As other companies seek to diversify their portfolios and experiment with these novel energy solutions, leading the way is Equinor. In October 2019, the company announced that it was submitting plans to the Norwegian Government for Hywind Tampen, an 88MW wind farm that will be built at the Snorre and Gullfaks oil fields in the Southern tip of the Norwegian Sea.

With 11 8MW turbines installed on spar buoys, Tampen will be the first ever oil and gas platform powered by a floating offshore wind farm, located 140km from shore and in water up to 300m in depth. By harnessing the power of floating turbines, this project – due to be completed in 2022 – could cut carbon emissions by more than 200,000t per year.

“It means that we can turn off some of our gas turbines because you need consistent power the whole time on a platform,” Bull says. “It reduces CO2 emissions; ultimately, the business case for that is that it can reduce CO2 taxes offshore.”

An economic issue

As someone who has worked in oil and gas for decades, Bull knows that when it comes to these kinds of transitions, moralising must be kept at bay. Instead, the galvanising energy story is an economic one.

He cites the ‘enormous carbon footprint’ of Canada’s oil sands development project and heavy oil produced in Venezuela. Due to high rates on carbon tax, he argues, these projects will soon become infeasible.

“High CO2 taxes in the future will reduce or impinge on heavy oil production – taxes work because they’re hitting people where it hurts.

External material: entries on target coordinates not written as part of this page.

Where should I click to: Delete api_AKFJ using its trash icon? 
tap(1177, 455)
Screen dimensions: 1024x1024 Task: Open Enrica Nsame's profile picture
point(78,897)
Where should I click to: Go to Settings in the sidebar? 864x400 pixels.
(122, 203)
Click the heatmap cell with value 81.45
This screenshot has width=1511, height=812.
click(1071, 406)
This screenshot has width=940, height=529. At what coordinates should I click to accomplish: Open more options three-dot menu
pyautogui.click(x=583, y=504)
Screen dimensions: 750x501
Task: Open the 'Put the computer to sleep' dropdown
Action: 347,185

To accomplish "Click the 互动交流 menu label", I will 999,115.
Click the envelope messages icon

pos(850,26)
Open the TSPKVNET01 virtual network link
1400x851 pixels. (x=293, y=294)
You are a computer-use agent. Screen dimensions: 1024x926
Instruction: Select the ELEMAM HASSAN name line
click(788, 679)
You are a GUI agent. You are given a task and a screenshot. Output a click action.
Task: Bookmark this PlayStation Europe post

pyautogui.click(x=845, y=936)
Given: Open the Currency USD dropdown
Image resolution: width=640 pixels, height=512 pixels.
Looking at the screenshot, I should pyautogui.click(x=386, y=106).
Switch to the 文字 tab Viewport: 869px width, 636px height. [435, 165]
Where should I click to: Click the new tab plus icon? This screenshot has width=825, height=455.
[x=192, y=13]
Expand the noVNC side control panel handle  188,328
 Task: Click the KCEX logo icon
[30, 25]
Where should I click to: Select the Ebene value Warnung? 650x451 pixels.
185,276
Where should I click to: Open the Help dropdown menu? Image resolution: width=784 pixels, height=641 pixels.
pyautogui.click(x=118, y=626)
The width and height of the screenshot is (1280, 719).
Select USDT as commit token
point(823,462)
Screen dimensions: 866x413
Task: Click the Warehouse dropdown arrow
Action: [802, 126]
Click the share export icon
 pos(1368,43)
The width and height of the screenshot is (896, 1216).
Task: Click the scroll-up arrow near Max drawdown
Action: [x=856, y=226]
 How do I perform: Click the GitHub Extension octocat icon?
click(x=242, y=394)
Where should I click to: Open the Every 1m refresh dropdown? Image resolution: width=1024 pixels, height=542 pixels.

If people are making the wrong economic choices, then that does change behaviour,” Bull says. “Of course, there’s a moral element to it, but I don’t think that is the part that gets people moving.”

For a man who specialises in transitions, getting people moving is now Bull’s primary job. In a few hours, he is set to fly to Philadelphia for a meeting to discuss Empire Wind, the company’s first significant offshore wind project in the US.

Upon completion, this 816MW project, which spans 80,000 acres south-east of Long Island, will power 500,000 homes. While this ambitious undertaking is occupied by fixed turbines, the seemingly endless stretches of California coastline are ideal foundations to build the US floating wind revolution. “I think the length of the California coast, particularly as you see the electrification of the vehicle fleet, looks like a good long-term market,” Bull says.

A global potential

While the UK, Norway and France continue to lead the way in the floating wind sector, South Korea is also showing great potential with plentiful areas of deep water, well-established oil, gas and shipping industries, and a government seeking to diversify the country’s energy programme.

Buoyed by these developments, Bull is confident that the global floating wind sector will grow in the next decade, with five to seven major offshore floating wind projects spurring on further investment and convincing other nations to follow suit.

“Getting major scale global projects will reduce the cost dramatically, and potentially inspire other countries to open up to it. At the moment we’re on the cusp of a really exciting area,” he says.

With 80% of the world’s best wind resources on offer, floating wind represents an exciting new chapter for renewable energy, with an influx of projects set to be constructed around the globe in the next decade.

While challenges remain, not least acquiring further investment and larger turbines, these swaying structures located far out to sea could fundamentally alter how electricity is generated, marking an exciting new chapter in an age-old energy transition story.